|JERRY L. PRITCHETT,
JO ANNE B. BARNHART, Commissioner of the Social Security Administration,
Plaintiff now appeals to this court, arguing that the ALJ (1) erred at steps two and three of the five-step sequential evaluation process; (2) failed to perform a proper credibility determination; and (3) erred at step five when he found that plaintiff could perform the job of self-service store attendant. Exercising jurisdiction under 42 U.S.C. § 405(g) and 28 U.S.C. § 1291, we affirm.
In reviewing the ALJ's decision, "we neither reweigh the evidence nor substitute our judgment for that of the agency." Casias v. Sec'y of Health & Human Servs., 933 F.2d 799, 800 (10th Cir. 1991). Instead, we review the ALJ's decision only "to determine whether the factual findings are supported by substantial evidence in the record and whether the correct legal standards were applied." Doyal v. Barnhart, 331 F.3d 758, 760 (10th Cir. 2003).
Plaintiff argues that the ALJ erred by failing to consider that his diagnosed pain disorder, a type of somatoform disorder, was severe at step two.(1) Plaintiff, however, failed to demonstrate that his pain disorder "significantly limits [his] . . . ability to do basic work activities." See 20 C.F.R. § 404.1520(c). A claimant at step two "must show more than the mere presence of a condition or ailment." Hinkle v. Apfel, 132 F.3d 1349, 1352 (10th Cir. 1997).
Because plaintiff's pain disorder was not a severe impairment, the ALJ was not required to consider it at step three when he applied the listings. Cf. 20 C.F.R. § 404.1525(a) (noting that listings describe only severe impairments). As for the other impairments which the ALJ did recognize as severe, we hold that, despite the ALJ's failure to discuss the evidence or his reasons for determining that plaintiff was not disabled at step three, "the ALJ's factually substantiated findings at steps four and five of the evaluation process alleviates any concern that [plaintiff] might have been adjudged disabled at step three." Fischer-Ross v. Barnhart, 431 F.3d 729, 730 (10th Cir. 2005).
Turning to the ALJ's credibility determination, we find it adequately linked to and supported by specific evidence in the record. Specifically, we note that the most remarkable aspect of plaintiff's medical record is that there is so little of it. The medical evidence in the record comes entirely from consultative examinations ordered by the Commissioner. Despite complaints of chronic and debilitating back pain that has lasted for twenty years, plaintiff never sought treatment by any private physician or used any pain medication other than over-the-counter remedies.(2) In response to plaintiff's explanation that he could not afford treatment, the ALJ noted that free medical care was available, a finding plaintiff does not dispute on appeal.

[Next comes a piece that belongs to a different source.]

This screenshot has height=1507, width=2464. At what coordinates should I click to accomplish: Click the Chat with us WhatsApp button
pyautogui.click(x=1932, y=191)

Finally, we find no error in the ALJ's step-five determination that plaintiff could work as a self-service store attendant despite plaintiff's assertion that he is unable to tolerate the visual and noise demands of that particular job. Plaintiff's residual functional capacity as described by the ALJ in his hypotheticals to the vocational expert matches up appropriately with the visual demands and noise characteristics of the job as described in the Dictionary of Occupational Titles.
Our review of the record, the submissions of the parties, and the applicable law leads us to conclude that the decision of the ALJ is supported by substantial evidence and that the correct legal standards were applied. The judgment of the district court is therefore AFFIRMED.
Entered for the Court
Bobby R. Baldock
*. After examining the briefs and appellate record, this panel has determined unanimously to grant the parties' request for a decision on the briefs without oral argument. See Fed. R. App. P. 34(f); 10th Cir. R. 34.1(G). The case is therefore ordered submitted without oral argument. This order and judgment is not binding precedent, except under the doctrines of law of the case, res judicata, and collateral estoppel. It may be cited, however, for its persuasive value consistent with Fed. R. App. P. 32.1 and 10th Cir. R. 32.1.
1. Contrary to the Commissioner's position, the consulting psychologist, Dr. Vaught, made this diagnosis; it was not concocted by plaintiff's attorney. See Aplt. App., Vol. II at 128. Dr. Vaught provisionally diagnosed "Pain Disorder Associated with Both Psychological Factors and a General Medical Condition." This disorder is a type of pain disorder which itself is a subcategory of somatoform disorders. See Amer. Psychiatric Assn., Diagnostic & Statistical Manual of Mental Disorders 445, 462 (4th ed. 1994).
2. There is some evidence that plaintiff would occasionally take pain medications given him by friends. Aplt. App., Vol. II at 63.